This is a version of the ‘adverse selection’ problem.  The shared characteristic of the ‘undesirables’ is that their residency is likely to place an egregiously high cost burden on the existing citizens and residents of the destination territory.  It is why international agreements that provide for free movement of persons or workers, such as the EU Treaties and the EEA Agreement, invariably also provide for limitations or over-rides in the name of ‘public policy’, ‘public security’ or ‘public health’ (see the EEA Agreement, Article 28(3)).

The upshot is that an effective residency system is highly unlikely to be “all market”:  administrative methods will be required to screen out those likely to be egregiously costly to society.  Not everyone can be allowed to buy: having acquired residency rights, A corollary of that is that Ms Jones cannot be allowed later to sell on her right to whomsoever she pleases, say Mr Brown, even if Mr Brown looks for all the world like a very decent sort of man.  A very substantial shift in sovereignty over individual residency decisions from bureaucrats to individuals is feasible, but a complete transfer of sovereignty is not:  the state still has some of its traditional, protective functions to perform.

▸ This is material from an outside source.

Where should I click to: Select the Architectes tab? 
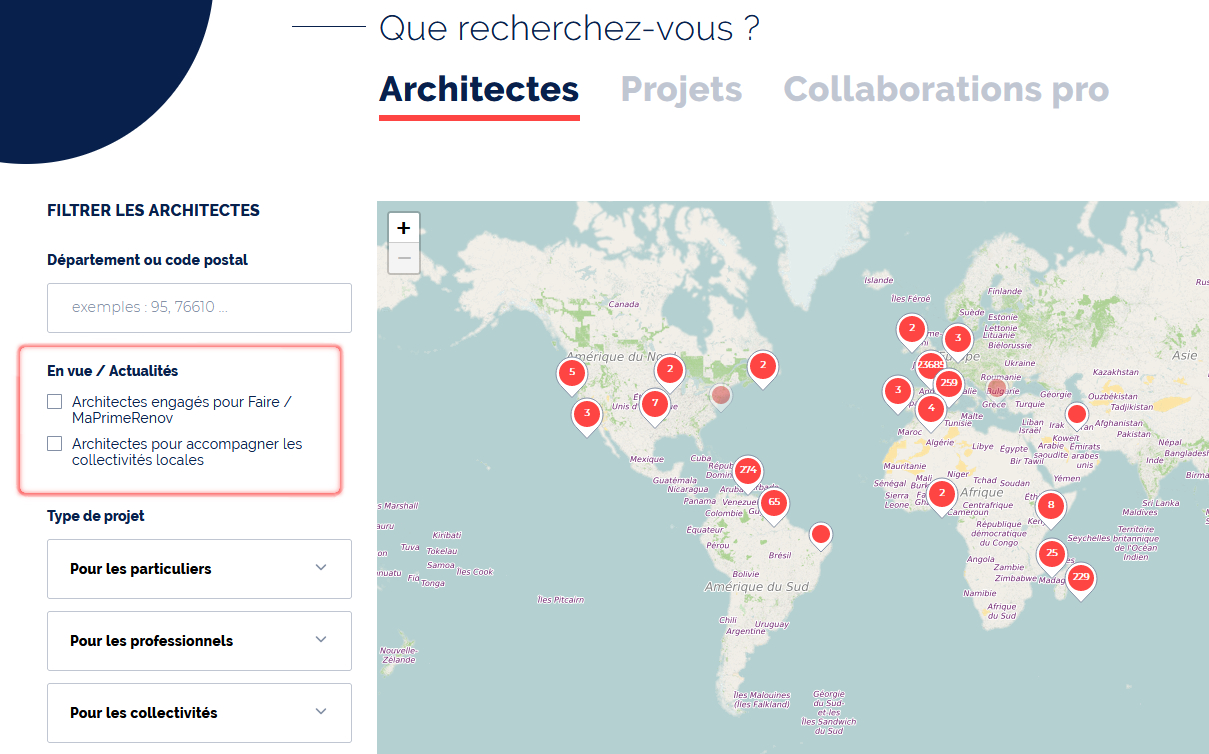pos(479,89)
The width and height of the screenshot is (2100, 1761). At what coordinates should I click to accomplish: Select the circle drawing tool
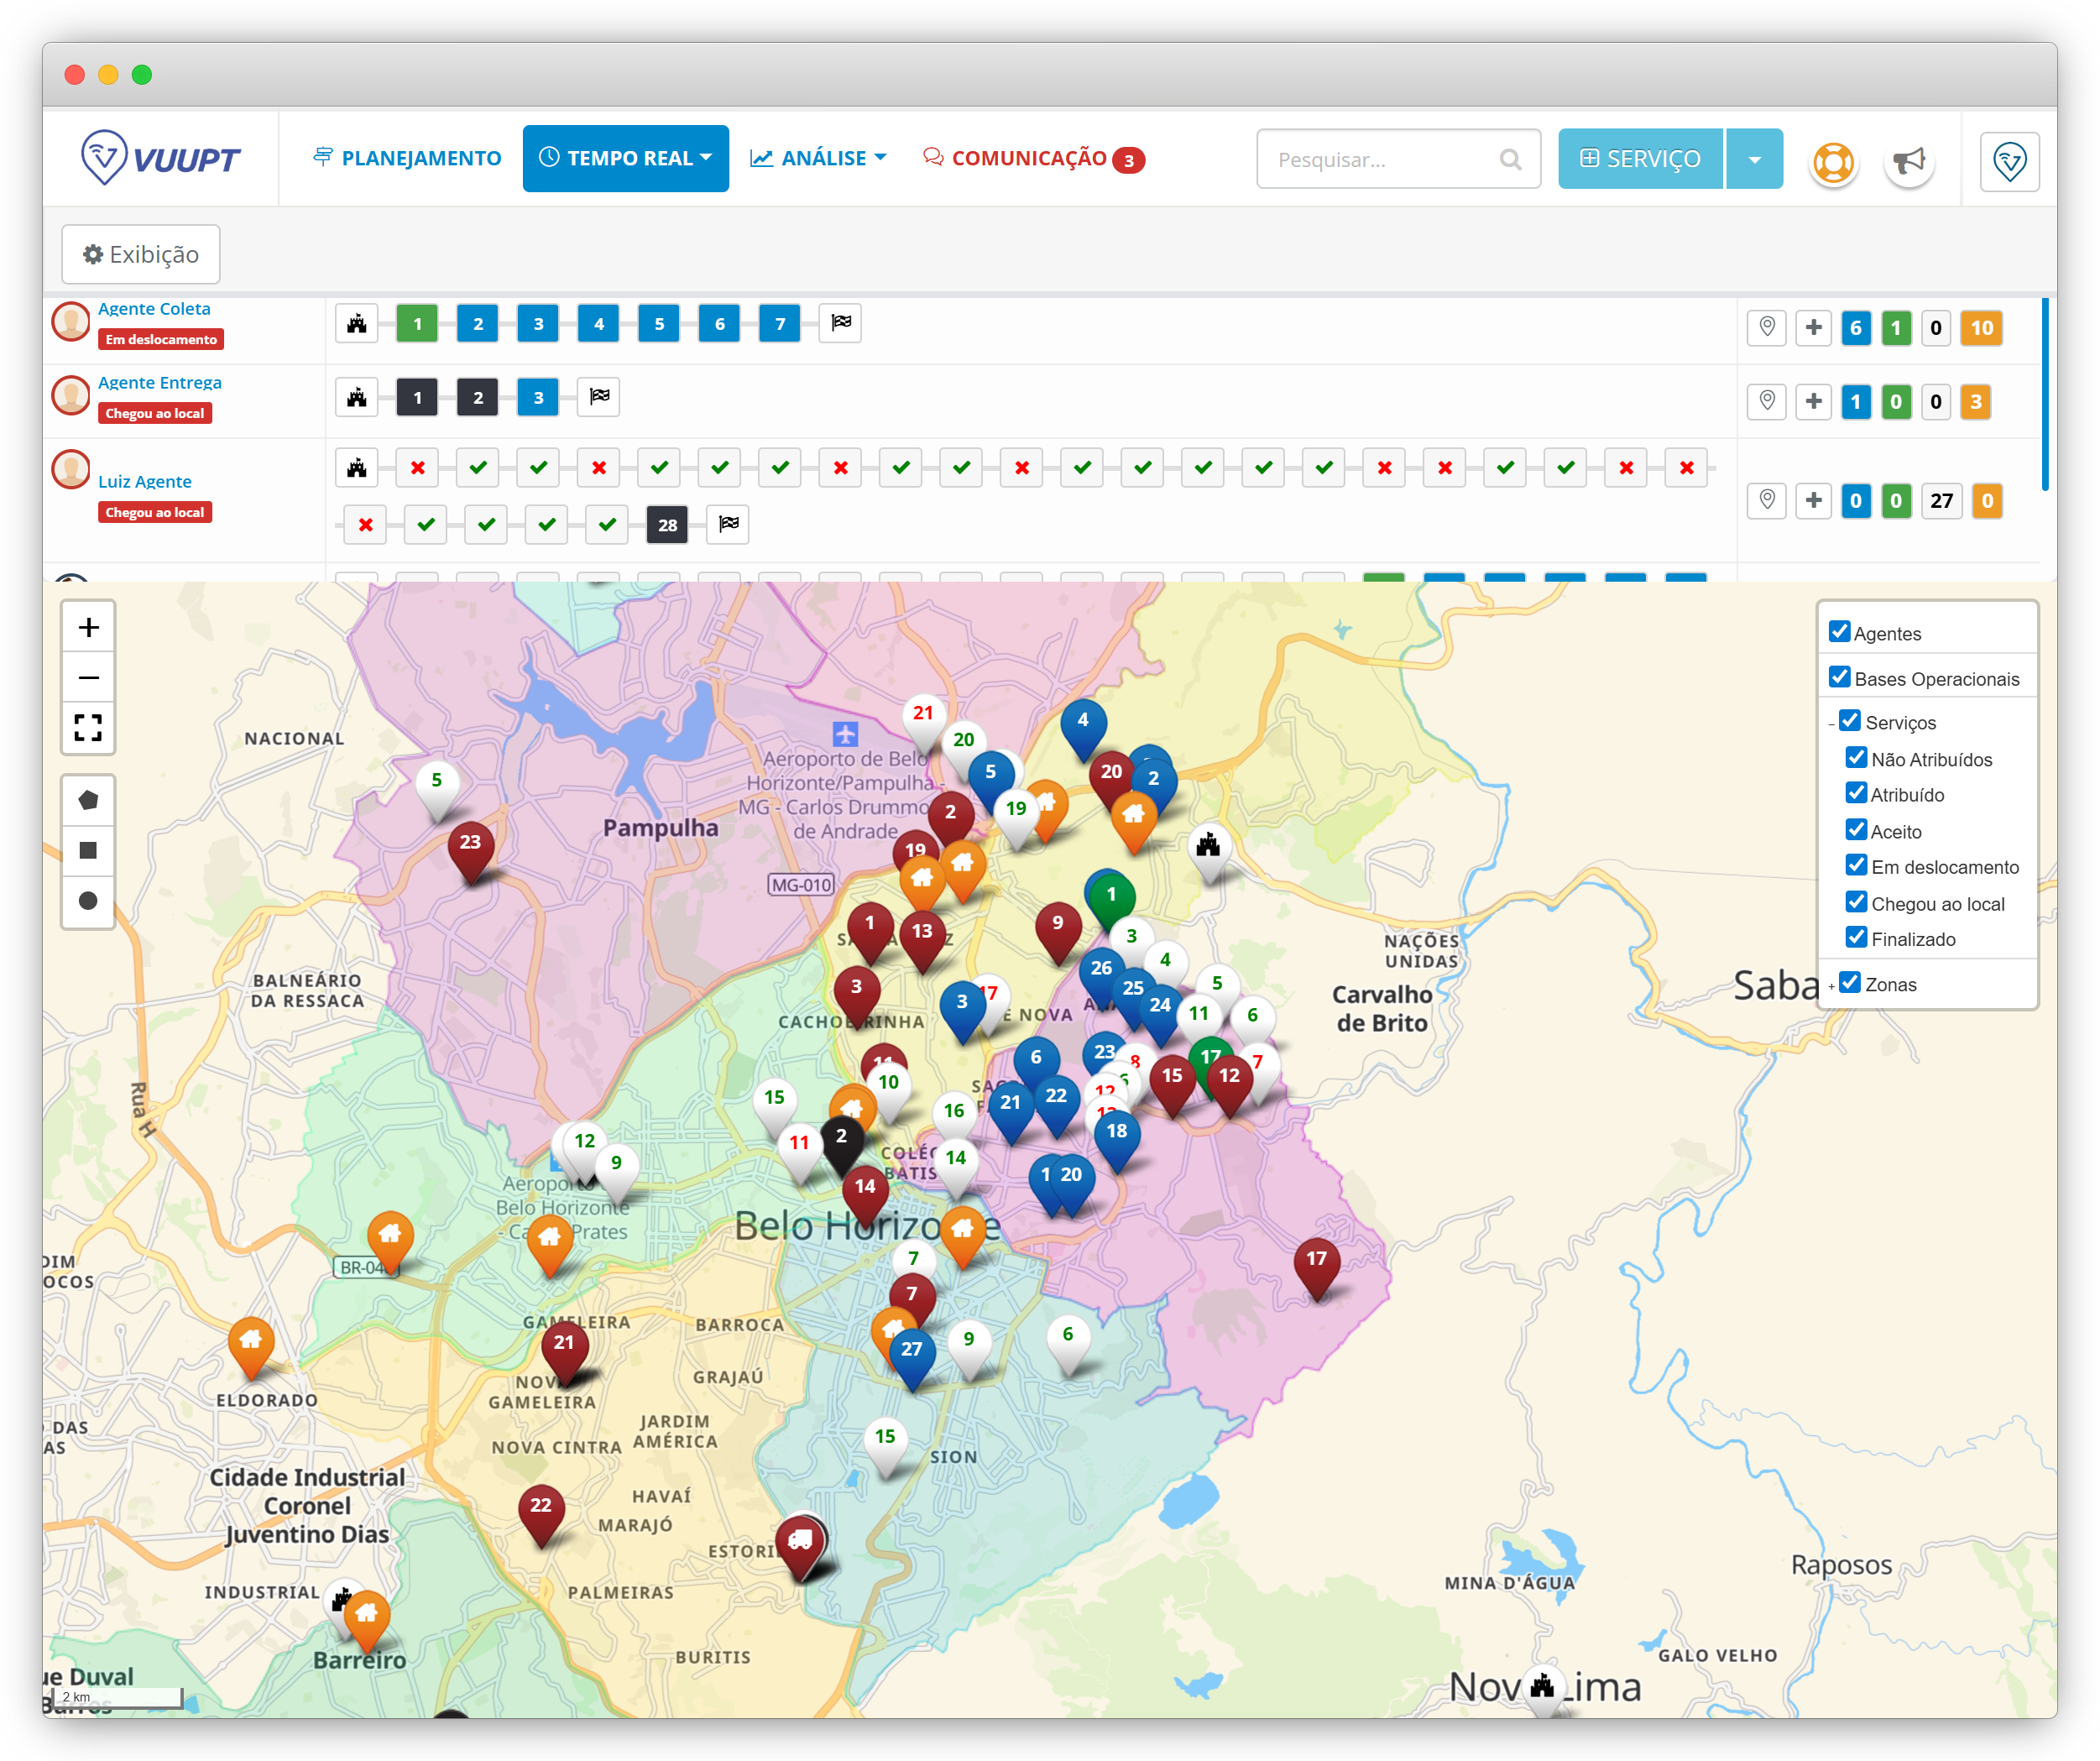pyautogui.click(x=88, y=901)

At this point we move across into enforcement issues and that is an area that requires a book, not a post.  However, in concluding and in order to give a flavour of the sort of system design that might be considered, let me repeat a suggestion made in an earlier paper :

  • Those contemplating the possibility of seeking residency in the territory are required to apply for entry on a register of persons qualified to acquire residency rights.  A first stage screening out of ‘undesirables’ based on information from, say, security or criminal records could be done at this stage.
  • Bids/offers for acquisitions/disposals of rights are ‘matched’ by a Residency Agency (RA).  When a mutually beneficial exchange is identified — a bid price exceeding an offer price — the RA extinguishes the right of the seller and creates a new right that is allocated to the buyer.  Ms Jones does not, therefore, herself ‘sell’ to Mr Brown, but rather to the RA, and likewise Mr Brown buys from the RA, not from Ms Jones. A lapse of time between the extinguishing of the old right and the creation of the new one would afford an opportunity for a second stage screening of Mr Brown, to ensure that he is not a person who, with more and better information, would have failed the ‘qualified persons test’.

If this looks as if it would still be too much screening, it should be remembered that the function of the qualified persons task is simply to pick out a few bad apples from the pile, not to grade each apple.  By way of an academic analogy here, there is a substantial difference between facing a large stack of examination scripts and being asked to identify (i) a very small number of manifest fails and (ii) assigning a points grading to every essay.  From observational experience, precisely because it is so effortful, time consuming and tedious, (ii) can come to be done less than assiduously and arbitrariness can come creeping, occasionally galloping, in.